【韓国ドラマ】Netflix話題作『Missナイト & Missデイ』昼の50代ヒロイン役で注目、イ・ジョンウンはどんな女優?〈前編〉「努力はかならず報われる」を地で行く俳優人生

2018年に行われたミュージカル『地下鉄1号線』リバイバル公演会場

Netflixの最新話題作『Missナイト&Missデイ』は、ひょんなことから20代と50代を、夜と昼で行ったり来たりすることになってしまった就活生の物語だ。

夜の20代ヒロイン、イ・ミジンを演じるのは、『酒飲みな都会の女たち』『応答せよ1997』などのチョン・ウンジ(A pink)。そして昼間、50代に変身してイム・スンとして生きるヒロインをコミカルに演じているのが、『私たちのブルース』『椿の花咲く頃』『パラサイト 半地下の家族』などで有名な演技派女優イ・ジョンウンだ。

ポスト “国民オンマ” (オンマ=母)の呼び声も高いイ・ジョンウン。これまでも数多くの映画やドラマに出演していて、あとから、「あれはイ・ジョンウンだったのか!?」とハッとすることが少なくない。(記事全2回のうち前編)

■ソル・ギョングやファン・ジョンミンと同様、ミュージカルの名作『地下鉄1号線』出身

イ・ジョンウンは1970年生まれで、漢陽大学・演劇映画科在学中の1991年に舞台デビューしていることからもわかるように、早くから演劇の道を志していた人だ。

2011年には、大学路のハクチョン劇場で長年上演されたロックミュージカル『地下鉄1号線』に出演。同作は、ソル・ギョング、ファン・ジョンミン、チョ・スンウ、キム・ヨジン、イ・ジョンウン、アン・ネサン、チャン・ヒョンソン、パン・ウンジンなどを輩出した、名優製造場といわれた舞台だ。イ・ジョンウンは2018年に行われたリバイバル上演にも参加している。

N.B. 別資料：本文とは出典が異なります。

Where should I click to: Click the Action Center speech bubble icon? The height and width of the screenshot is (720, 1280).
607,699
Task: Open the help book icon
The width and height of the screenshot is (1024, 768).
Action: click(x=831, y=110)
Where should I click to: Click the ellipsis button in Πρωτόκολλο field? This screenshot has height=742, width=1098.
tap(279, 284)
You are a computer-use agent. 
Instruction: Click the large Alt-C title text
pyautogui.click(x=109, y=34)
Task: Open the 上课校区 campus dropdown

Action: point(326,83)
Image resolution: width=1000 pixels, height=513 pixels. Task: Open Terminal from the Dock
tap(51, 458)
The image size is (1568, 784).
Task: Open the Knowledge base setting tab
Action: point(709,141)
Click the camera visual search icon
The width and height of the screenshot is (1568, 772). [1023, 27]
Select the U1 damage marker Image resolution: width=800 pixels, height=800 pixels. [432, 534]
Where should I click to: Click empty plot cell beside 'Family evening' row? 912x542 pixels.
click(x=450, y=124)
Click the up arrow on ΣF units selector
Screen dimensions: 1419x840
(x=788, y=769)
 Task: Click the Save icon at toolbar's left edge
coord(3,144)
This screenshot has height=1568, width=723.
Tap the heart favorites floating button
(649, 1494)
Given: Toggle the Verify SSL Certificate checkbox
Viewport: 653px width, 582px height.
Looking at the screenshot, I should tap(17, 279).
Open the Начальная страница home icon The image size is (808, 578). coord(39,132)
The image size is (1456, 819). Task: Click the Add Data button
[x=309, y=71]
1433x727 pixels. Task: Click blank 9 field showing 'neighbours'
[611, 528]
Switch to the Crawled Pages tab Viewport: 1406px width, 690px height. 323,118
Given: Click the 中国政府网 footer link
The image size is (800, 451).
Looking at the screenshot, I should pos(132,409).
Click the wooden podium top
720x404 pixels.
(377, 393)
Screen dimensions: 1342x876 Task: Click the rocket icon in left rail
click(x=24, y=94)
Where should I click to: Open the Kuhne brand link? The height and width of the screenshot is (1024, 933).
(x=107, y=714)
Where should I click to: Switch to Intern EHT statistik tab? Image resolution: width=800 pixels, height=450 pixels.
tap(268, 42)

『地下鉄1号線』2018年リバイバル公演のフィナーレ。当時すでに認知度が上がっていたイ・ジョンウンも出演

■日本ドラマのリメイク『女王の教室』でドラマデビュー

イ・ジョンウンのドラマデビューは2013年。日本のドラマのリメイクで、天海祐希が扮した教師を『マスクガール』のコ・ヒョンジョが演じた『女王の教室』だ。イ・ジョンウンはキム・セロンが扮した女生徒のオンマ役だった。

近年のドラマでは、『知ってるワイフ』でハン・ジミン扮するヒロインの認知症のオンマ、『椿の花咲く頃』では幼いヒロイン(コン・ヒョジン)を捨てたオンマ、『まぶしくて ―私たちの時間―』でのヒロイン(ハン・ジミン/キム・ヘジャ)の気丈なオンマなどを演じている。

済州島を舞台にした群像ドラマ『私たちのブルース』では、生活力のある鮮魚店主人に扮し、高校時代の初恋相手で、今は訳ありの銀行支店長(チャ・スンウォン)とのせつないロマンスを演じた。

■『パラサイト 半地下の家族』の家政婦役で数々の助演女優賞に

映画デビューは2000年。パク・チュンフンとソン・ユナ(ソル・ギョングの妻)主演の『不朽の名作』で、チョイ役だがパク・チョルミンの妻を演じた。

2019年には、ソン・ガンホ主演のアカデミー受賞作『パラサイト 半地下の家族』の家政婦役で、大鐘賞映画祭や青龍映画賞で助演女優賞を獲得し、一気に知名度を上げている。

『パラサイト』では、雨の中、家政婦として働いていた豪邸に現れ、留守番していた新たな家政婦(チャン・ヘジン)に「忘れ物があるので家に入れてほしい」と低姿勢で懇願する。

しかし、新たな家政婦らの弱みを握った瞬間、態度が一変。女帝のようにふるまう。その演技のギャップが観客を笑いの渦に巻き込んだ。そして、新たな家政婦らを制圧し、調子に乗って北朝鮮のアナウンサーの真似をするシーンも忘れられない。